Et ce fut la surprise nouvelle, après toutes celles de la soirée.

D’un geste brusque, prompt comme l’éclair, la marquise jeta ses bras en avant, ses mains s’appliquèrent sur mes joues, immobilisant ma tête, tandis que ses doigts, qui couvraient mes oreilles, exécutaient un rapide battement, dont l’effet fut de remplir mon appareil auditif d’un bourdonnement continu, m’interdisant d’entendre tout autre bruit.

Je crois que, toute autre lady, agissant ainsi, j’aurais estimé sa tenue shocking au dernier point… Ici, je n’eus même point la pensée de juger l’acte de la marquise inconvenant.

Pourquoi ? je l’ignore.

Est-ce que, dans sa manière, mon moi intime sentait l’absence de tout sous-entendu ? Est-ce que les circonstances plaidaient pour elle ?

Je le répète, je ne saurais élucider ceci.

Mais je pense que les gens qui établissent des règles de tact et de bienséance, dans lesquelles ils ordonnent à tout le monde de circuler absolument comme le public s’engage dans les balustrades à circonvolutions aux guichets du Métropolitain, se trompent grossièrement.

Ce qui doit et peut se faire, varie selon l’individualité.

Le tact est une saveur personnelle, et non un uniforme que l’on impose à tous.

Mais je divague, je veux toujours voir clair au fond de mes impressions, et j’oublie que le fond de Max Trelam vous est sans doute totalement indifférent.

Malgré les mains qui me retenaient captif, je pus couler un coup d’œil fugitif à ma gauche.

Disparaissant à l’angle du couloir, il me sembla distinguer confusément la silhouette d’un homme qui disparut aussitôt.

La marquise comprit que j’avais vu, oh si peu !

Elle me lâcha aussitôt, et me menaçant du doigt :

— Enfant terrible, vous m’obligez à m’expliquer encore…

Et avec un rire charmant qui me prouvait à tout le moins que je ne l’avais point trop fortement irritée :

— Le commissionnaire qui, tantôt, a apporté la lettre menaçante de X 323, était X 323 lui-même.

— Lui ! m’écriai-je abasourdi, il a eu l’audace…

L’audace était bien le mot. Venir dans la maison de l’homme dont on a ravi la fille, auquel on jette une menace de mort.

Pourtant, paraît-il, j’avais des idées erronées sur les actions téméraires, car ma compagne coupa ma phrase stupéfaite :

— Attendez donc, pour parler d’audace. (Dans son accent, il y avait une vibration d’orgueil).
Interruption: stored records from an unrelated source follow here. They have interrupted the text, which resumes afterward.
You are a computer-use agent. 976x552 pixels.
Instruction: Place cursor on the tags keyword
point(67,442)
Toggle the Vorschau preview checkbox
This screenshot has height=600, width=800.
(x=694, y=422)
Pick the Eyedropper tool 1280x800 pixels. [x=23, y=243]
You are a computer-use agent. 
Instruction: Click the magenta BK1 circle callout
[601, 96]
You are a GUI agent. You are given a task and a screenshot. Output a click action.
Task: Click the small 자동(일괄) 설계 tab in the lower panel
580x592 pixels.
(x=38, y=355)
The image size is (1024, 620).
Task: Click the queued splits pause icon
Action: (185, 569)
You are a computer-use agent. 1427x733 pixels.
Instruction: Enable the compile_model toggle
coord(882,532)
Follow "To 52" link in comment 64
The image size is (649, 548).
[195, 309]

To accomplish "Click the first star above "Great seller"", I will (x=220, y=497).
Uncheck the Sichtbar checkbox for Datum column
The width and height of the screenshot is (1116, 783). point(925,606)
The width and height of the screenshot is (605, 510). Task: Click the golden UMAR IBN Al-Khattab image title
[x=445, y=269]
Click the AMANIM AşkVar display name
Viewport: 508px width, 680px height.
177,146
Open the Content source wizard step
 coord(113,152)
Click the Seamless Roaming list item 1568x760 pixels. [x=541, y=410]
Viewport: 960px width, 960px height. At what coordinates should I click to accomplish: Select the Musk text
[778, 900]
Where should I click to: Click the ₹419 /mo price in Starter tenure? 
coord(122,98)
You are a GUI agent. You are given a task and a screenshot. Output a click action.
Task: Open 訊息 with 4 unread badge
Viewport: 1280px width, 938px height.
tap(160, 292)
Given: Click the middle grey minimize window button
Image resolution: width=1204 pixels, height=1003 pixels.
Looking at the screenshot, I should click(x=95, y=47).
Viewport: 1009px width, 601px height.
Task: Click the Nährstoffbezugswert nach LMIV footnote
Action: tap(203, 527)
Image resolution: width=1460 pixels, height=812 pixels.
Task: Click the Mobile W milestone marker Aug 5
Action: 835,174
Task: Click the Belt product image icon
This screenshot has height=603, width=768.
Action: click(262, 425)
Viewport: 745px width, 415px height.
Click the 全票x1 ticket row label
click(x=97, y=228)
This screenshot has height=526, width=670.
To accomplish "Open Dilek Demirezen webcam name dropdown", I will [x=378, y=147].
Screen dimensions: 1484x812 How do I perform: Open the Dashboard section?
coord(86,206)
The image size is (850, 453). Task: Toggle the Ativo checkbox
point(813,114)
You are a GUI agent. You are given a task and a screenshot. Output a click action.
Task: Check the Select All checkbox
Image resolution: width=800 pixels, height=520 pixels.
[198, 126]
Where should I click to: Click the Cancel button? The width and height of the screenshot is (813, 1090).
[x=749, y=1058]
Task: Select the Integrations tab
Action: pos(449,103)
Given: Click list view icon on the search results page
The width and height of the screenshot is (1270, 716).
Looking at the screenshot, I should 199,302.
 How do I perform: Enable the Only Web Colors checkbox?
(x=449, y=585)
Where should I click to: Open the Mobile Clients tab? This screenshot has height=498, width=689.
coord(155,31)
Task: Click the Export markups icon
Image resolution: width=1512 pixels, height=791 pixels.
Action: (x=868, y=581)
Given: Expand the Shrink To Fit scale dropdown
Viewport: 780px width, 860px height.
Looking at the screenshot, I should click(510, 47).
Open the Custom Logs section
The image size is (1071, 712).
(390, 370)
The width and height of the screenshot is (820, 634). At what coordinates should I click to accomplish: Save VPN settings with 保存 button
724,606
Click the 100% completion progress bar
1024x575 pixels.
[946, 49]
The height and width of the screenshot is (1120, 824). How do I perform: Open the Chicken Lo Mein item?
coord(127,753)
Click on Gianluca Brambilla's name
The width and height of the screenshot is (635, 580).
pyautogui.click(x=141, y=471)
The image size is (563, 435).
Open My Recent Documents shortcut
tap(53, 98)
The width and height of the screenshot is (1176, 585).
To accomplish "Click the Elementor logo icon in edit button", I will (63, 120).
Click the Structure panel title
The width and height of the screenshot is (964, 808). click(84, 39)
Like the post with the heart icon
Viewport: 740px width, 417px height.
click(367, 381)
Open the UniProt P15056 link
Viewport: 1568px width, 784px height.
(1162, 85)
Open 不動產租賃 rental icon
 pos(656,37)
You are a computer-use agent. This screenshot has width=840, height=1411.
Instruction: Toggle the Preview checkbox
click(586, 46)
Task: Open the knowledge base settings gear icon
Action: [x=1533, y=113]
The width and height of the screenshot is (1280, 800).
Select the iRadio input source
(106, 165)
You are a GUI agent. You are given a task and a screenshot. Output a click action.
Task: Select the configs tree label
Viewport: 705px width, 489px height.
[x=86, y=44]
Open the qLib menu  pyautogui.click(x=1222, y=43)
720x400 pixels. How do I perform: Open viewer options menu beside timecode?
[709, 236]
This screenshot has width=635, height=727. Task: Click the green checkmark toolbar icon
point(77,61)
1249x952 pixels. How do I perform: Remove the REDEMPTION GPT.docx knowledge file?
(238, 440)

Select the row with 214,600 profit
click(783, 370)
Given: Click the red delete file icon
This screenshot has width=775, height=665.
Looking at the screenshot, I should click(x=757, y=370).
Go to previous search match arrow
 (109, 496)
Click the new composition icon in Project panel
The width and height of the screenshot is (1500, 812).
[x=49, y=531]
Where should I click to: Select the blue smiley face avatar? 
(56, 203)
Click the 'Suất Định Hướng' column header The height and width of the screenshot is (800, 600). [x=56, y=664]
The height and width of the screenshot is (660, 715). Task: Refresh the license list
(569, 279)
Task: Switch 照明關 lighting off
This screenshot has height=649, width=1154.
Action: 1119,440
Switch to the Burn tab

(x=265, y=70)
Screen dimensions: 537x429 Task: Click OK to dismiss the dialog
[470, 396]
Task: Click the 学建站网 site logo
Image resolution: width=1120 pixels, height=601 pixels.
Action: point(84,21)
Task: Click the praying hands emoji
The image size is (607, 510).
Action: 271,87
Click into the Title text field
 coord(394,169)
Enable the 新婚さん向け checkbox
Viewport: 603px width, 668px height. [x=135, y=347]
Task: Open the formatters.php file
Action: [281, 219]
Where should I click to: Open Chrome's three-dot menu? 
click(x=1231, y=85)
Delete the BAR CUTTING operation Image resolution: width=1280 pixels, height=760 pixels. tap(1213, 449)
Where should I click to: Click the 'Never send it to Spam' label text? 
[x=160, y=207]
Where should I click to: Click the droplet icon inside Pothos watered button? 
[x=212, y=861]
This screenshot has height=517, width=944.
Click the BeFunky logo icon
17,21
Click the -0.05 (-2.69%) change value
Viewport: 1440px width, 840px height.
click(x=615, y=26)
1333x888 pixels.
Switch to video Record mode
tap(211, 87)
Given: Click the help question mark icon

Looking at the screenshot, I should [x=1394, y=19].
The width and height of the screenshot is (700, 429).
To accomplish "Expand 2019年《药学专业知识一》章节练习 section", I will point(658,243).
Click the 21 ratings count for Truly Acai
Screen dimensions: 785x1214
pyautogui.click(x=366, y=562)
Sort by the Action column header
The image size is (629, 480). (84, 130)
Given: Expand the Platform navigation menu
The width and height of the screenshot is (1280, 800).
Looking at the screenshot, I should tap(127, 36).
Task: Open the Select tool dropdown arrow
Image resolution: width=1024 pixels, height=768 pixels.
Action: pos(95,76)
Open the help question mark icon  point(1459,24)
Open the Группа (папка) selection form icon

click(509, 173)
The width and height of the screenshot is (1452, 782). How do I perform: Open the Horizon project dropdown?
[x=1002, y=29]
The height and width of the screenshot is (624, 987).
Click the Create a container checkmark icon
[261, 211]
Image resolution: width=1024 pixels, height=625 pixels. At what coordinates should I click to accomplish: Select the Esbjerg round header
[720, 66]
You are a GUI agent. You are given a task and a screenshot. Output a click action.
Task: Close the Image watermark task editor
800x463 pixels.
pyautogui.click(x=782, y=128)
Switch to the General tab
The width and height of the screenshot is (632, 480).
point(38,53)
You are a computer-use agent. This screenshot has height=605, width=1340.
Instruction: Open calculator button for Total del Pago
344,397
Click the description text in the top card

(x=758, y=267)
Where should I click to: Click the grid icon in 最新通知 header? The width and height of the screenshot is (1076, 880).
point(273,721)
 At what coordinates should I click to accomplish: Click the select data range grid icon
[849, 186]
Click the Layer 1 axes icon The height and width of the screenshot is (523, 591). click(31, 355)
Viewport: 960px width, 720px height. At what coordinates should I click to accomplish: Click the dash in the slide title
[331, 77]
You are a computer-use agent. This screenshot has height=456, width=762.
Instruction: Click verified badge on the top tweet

X 323, resté seul pour attendre la réponse, profita de l’inattention du personnel, absorbé par les ultimes préparatifs de la fête, décorations, etc. Il se glissa jusqu’ici, pénétra dans la Chambre Rouge, et se dissimula sous la vaste cheminée qui occupe presque tout le panneau de gauche.

J’écoutais.

X 323 prenait pour moi les proportions d’un héros de la fable.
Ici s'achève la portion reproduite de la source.